The expectation was immense, the name of Francis Ford Coppola in the credits of Megalopolis already drew applause at the press screening at the 77th Cannes Film Festival. However, the result could not have been more disappointing, as a very long, boring, and incoherent string of pretentiousness and ranting left the audience stunned, although the abyssal gap that opened up in his filmography after Dracula (1992) made it possible to foresee the fiasco.
With more stars than in the sky, some brilliant in their caricature, such as Aubrey Plaza (Wow Platinum) or Giancarlo Esposito (Mayor Franklyn Cicero), either defending the banner as Jon Voight (Hamilton Crassus III) or taking his role as Caesar Catiline (Adam Driver) ridiculously seriously —and we’re speechless for the acting and writing of Shia LaBeouf‘s character— Megalopolis is a tedious combination, whose deliberate and desperate search for originality provokes one of the worst hangovers.
The comparison of the state of the Union with the Roman Empire, its decadence, and the spark of hope in an improvable world, including the comic Roman onomastics, the Shakespearean references, together with a retro-futuristic aesthetic, which fuses art deco with the Versace delirium of the nouveau riche, in a hemorrhage of gold, fretwork, and a cataract of clichés and nonsense (such as Caesar Catiline’s paranormal powers) is as ineffective as its special effects, all together providing an erratic sensation of a lack of rhythm, of decision, of an accumulation of resources and ideas (even genres) without a filter, which draws from too many sources without managing to create a new, original narrative, which successfully conveys a noble desire for political critique. Historical drama, personal tragedy, greed, political greed, the ambition of the ruthless journalist, the degeneration of the descendants, and venal sex intertwine, merge, and explode, mutually deactivating all capacity for emotion, empathy, and admiration on the part of the spectator, who can only wish to be sheltered from such a bombardment.
Catiline is too much like an Ayn Rand character and lacks the ‘flesh’ to make us cheer unconditionally for the Nobel Prize-winning architect-hero, savior of the empire, despite his alcoholism and feet of clay. The story of love and redemption smells as much of mothballs as the rest of the plots, and there are too many fingers on one hand to count the few moments when we don’t want to get up from our seats during those 138 minutes that only keep us attentive to the screen out of a strange mixture of nostalgia for excellence and hope that something is going to get better.
And what about the voice-over?

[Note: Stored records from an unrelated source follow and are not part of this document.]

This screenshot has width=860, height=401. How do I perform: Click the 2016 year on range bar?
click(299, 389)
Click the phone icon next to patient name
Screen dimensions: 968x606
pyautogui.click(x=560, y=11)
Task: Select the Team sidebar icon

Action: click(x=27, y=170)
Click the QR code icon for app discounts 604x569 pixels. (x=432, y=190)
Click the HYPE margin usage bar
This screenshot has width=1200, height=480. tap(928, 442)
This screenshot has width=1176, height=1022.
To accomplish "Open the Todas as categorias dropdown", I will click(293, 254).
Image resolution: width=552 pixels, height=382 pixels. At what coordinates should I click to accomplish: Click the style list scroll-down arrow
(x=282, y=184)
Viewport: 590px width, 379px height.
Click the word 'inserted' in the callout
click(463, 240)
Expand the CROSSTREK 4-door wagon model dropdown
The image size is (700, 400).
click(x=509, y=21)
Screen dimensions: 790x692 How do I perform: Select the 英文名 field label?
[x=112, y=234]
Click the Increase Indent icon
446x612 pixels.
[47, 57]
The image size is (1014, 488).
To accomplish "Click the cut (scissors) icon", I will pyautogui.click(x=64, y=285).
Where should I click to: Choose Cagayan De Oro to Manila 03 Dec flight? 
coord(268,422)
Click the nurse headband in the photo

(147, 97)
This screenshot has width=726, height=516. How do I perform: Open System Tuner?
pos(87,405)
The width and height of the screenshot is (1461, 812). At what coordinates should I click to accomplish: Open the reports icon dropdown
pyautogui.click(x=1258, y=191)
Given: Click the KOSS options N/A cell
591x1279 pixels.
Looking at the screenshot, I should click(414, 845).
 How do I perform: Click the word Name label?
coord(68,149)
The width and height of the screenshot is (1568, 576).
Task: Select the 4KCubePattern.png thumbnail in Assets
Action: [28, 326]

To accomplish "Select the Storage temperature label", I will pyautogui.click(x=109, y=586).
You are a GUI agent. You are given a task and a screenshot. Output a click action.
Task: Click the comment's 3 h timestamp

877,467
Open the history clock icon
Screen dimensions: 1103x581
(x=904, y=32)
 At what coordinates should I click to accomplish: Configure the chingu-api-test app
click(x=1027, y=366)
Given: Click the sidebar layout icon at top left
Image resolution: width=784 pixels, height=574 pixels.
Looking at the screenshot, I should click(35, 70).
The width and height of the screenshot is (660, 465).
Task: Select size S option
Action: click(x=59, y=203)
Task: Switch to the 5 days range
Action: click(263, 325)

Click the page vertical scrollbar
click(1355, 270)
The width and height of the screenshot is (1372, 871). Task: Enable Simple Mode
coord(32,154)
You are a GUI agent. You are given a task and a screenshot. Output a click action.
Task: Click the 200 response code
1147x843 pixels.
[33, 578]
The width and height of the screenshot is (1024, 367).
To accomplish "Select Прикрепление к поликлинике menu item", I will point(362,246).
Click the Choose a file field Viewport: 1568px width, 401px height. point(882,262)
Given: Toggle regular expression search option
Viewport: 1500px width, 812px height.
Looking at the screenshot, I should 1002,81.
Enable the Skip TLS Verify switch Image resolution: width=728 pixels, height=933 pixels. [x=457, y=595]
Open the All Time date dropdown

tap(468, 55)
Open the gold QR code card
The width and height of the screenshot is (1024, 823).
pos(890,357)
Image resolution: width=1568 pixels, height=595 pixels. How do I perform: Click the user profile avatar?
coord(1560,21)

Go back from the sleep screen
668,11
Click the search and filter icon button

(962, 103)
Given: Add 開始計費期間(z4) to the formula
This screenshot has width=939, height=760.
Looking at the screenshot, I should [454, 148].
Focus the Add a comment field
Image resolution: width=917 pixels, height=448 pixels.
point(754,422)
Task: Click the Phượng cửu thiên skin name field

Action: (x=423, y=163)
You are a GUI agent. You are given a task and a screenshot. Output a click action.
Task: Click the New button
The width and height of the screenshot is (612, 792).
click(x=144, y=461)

The pretentious narrator with his apocalyptic tone prepares us for a superhero movie —check it out in the trailer—, we don’t know if he’s serious or joking, if he’s trying to impress us or to show off his irony. However, the first scene of Megalopolis leaves us expectant and… minutes later, it’s all said and done in a bizarre film, which we won’t call unclassifiable, but out of date. Written in the 1980s, after the bankruptcy of One from the Heart, pre-production began in 2001, stopped in 2007, and resumed in 2019, but the creative spirit that inspires it is not that of a Godard, Varda, or Bellocchio.
Perhaps it would have been incomparably more audacious to tell the story of an old man who has seen better days, who has broken all the schemes of a millionaire business in his youth, challenging the Hollywood establishment in a battle from which he emerged victorious, Oscar-winning and revered. This story of a career that abandoned the new path to success —an unexplored path that he was inventing together with his generation mates, while they were filming him— to start again with the freedom that comes with recovered fortune and independence would have been the film I would have liked to have seen. To follow the evolution of Francis Ford Coppola, from Jack (1996) to Megalopolis (2024), the risk, the entrepreneurial adventure outside the industry, the support for his family’s career, and the arrogance of a personal gamble (120 million dollars) in a display of messianism, with an investment that could have found a better destiny, would also be the chronicle of an (artistic) empire in decline, clinging to a world that does not exist within a creative universe that has regressed.